* start Dataset excerpts *
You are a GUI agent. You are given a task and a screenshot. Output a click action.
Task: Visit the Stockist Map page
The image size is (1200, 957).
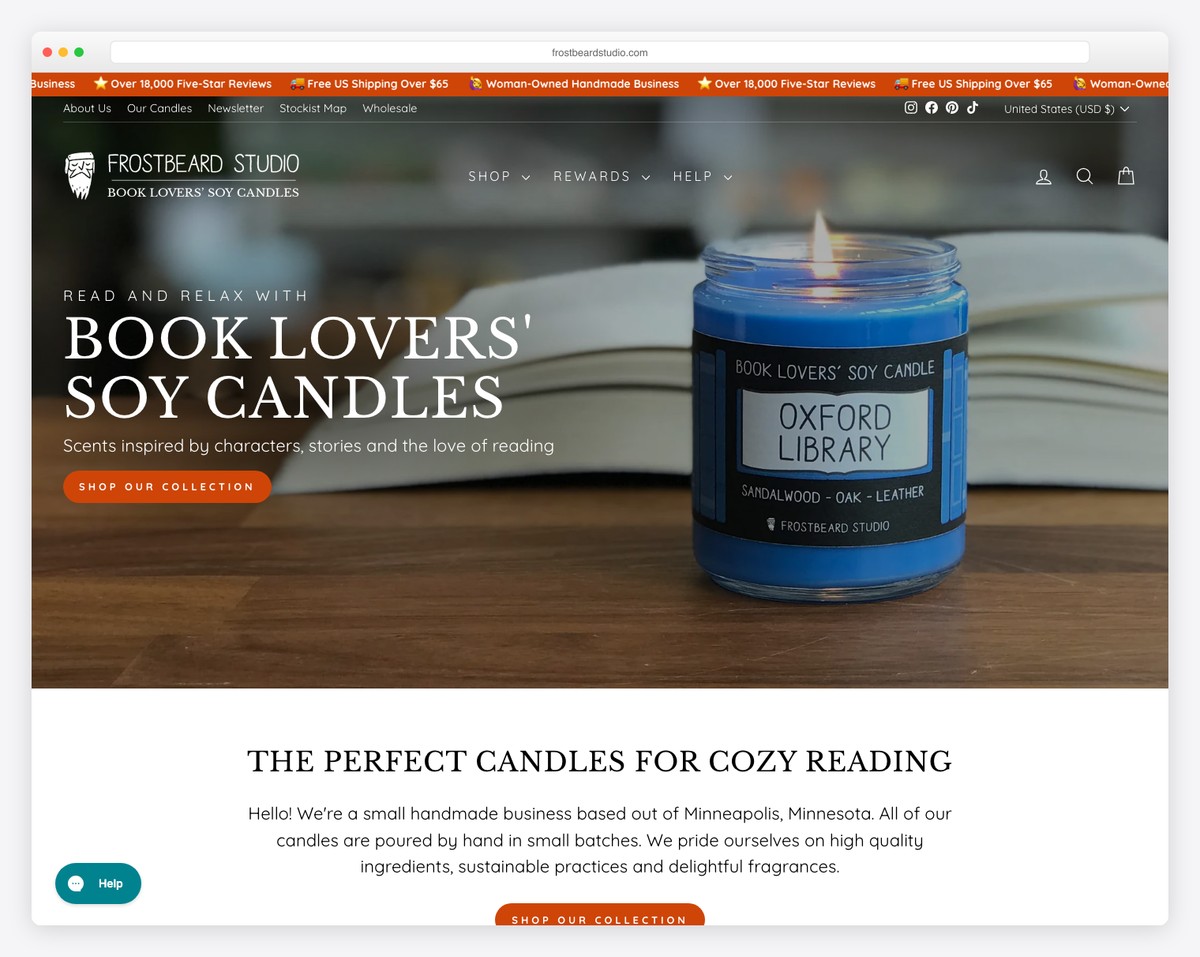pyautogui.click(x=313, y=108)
* end Dataset excerpts *
* start Dataset excerpts *
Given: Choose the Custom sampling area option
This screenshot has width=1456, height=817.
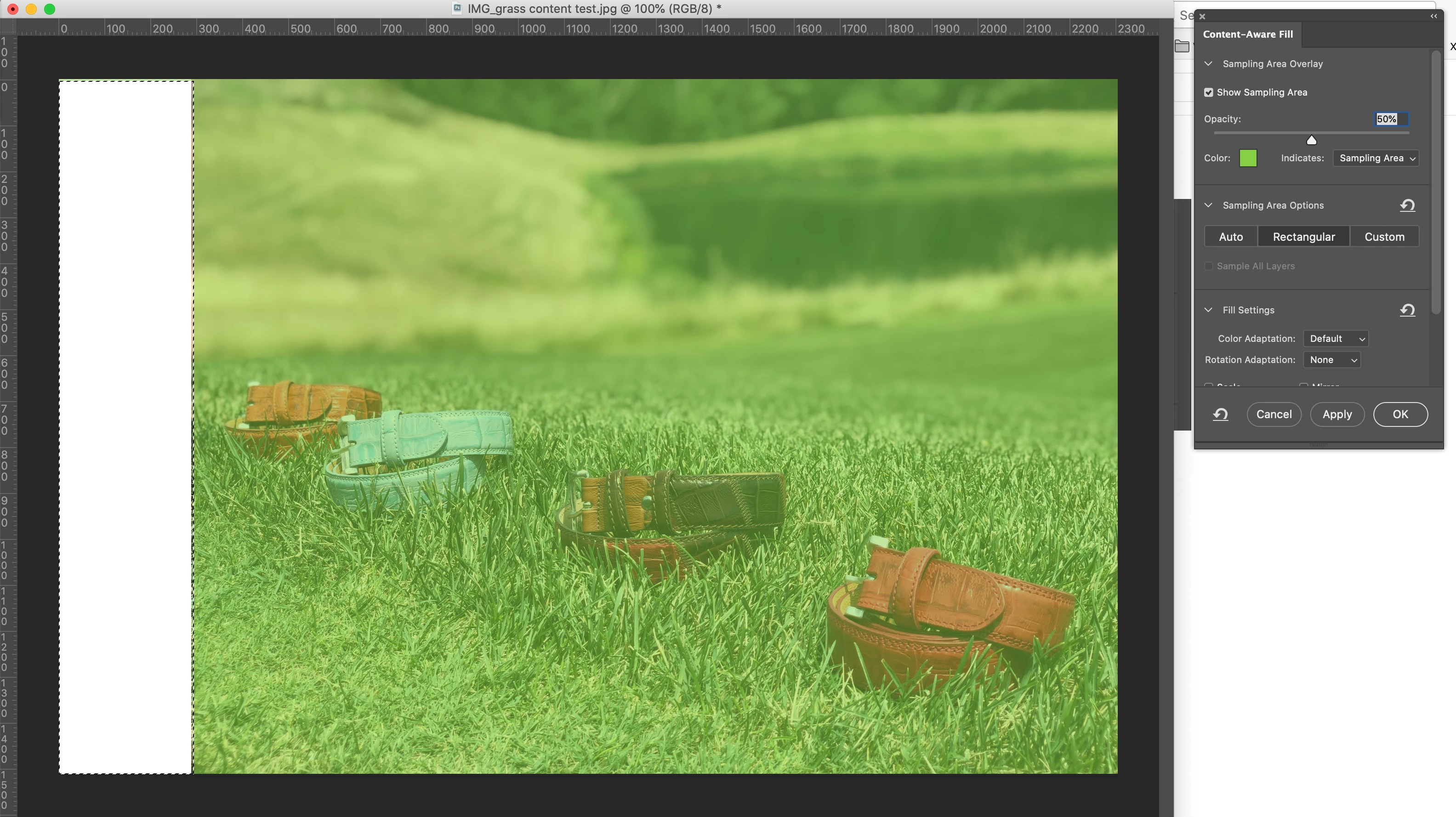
* end Dataset excerpts *
* start Dataset excerpts *
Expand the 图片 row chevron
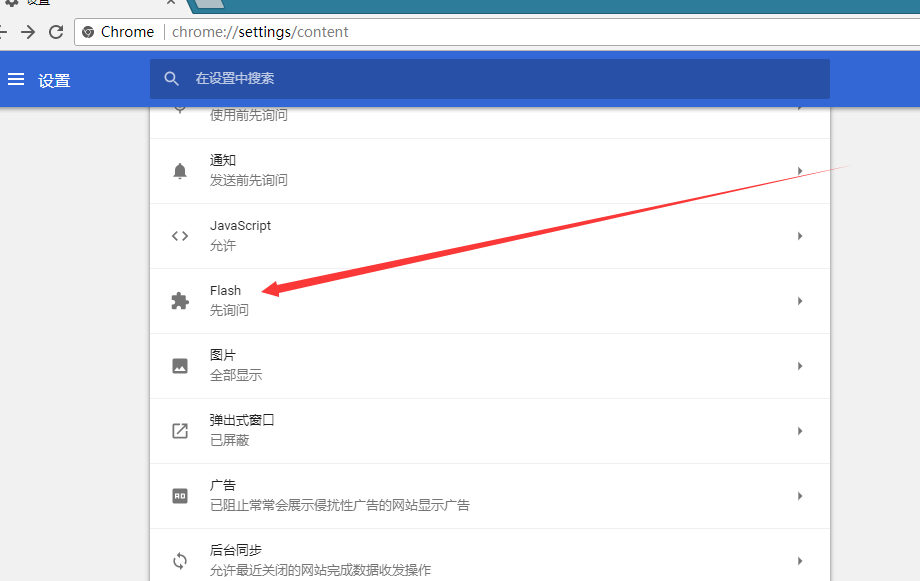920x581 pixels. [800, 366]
* end Dataset excerpts *
**Set problem**
Pull out every line of the records above that contains the string "screenshot", and copy each one in full.

**Solved exercise**
You are a GUI agent. You are given a task and a screenshot. Output a click action.
This screenshot has width=1456, height=817.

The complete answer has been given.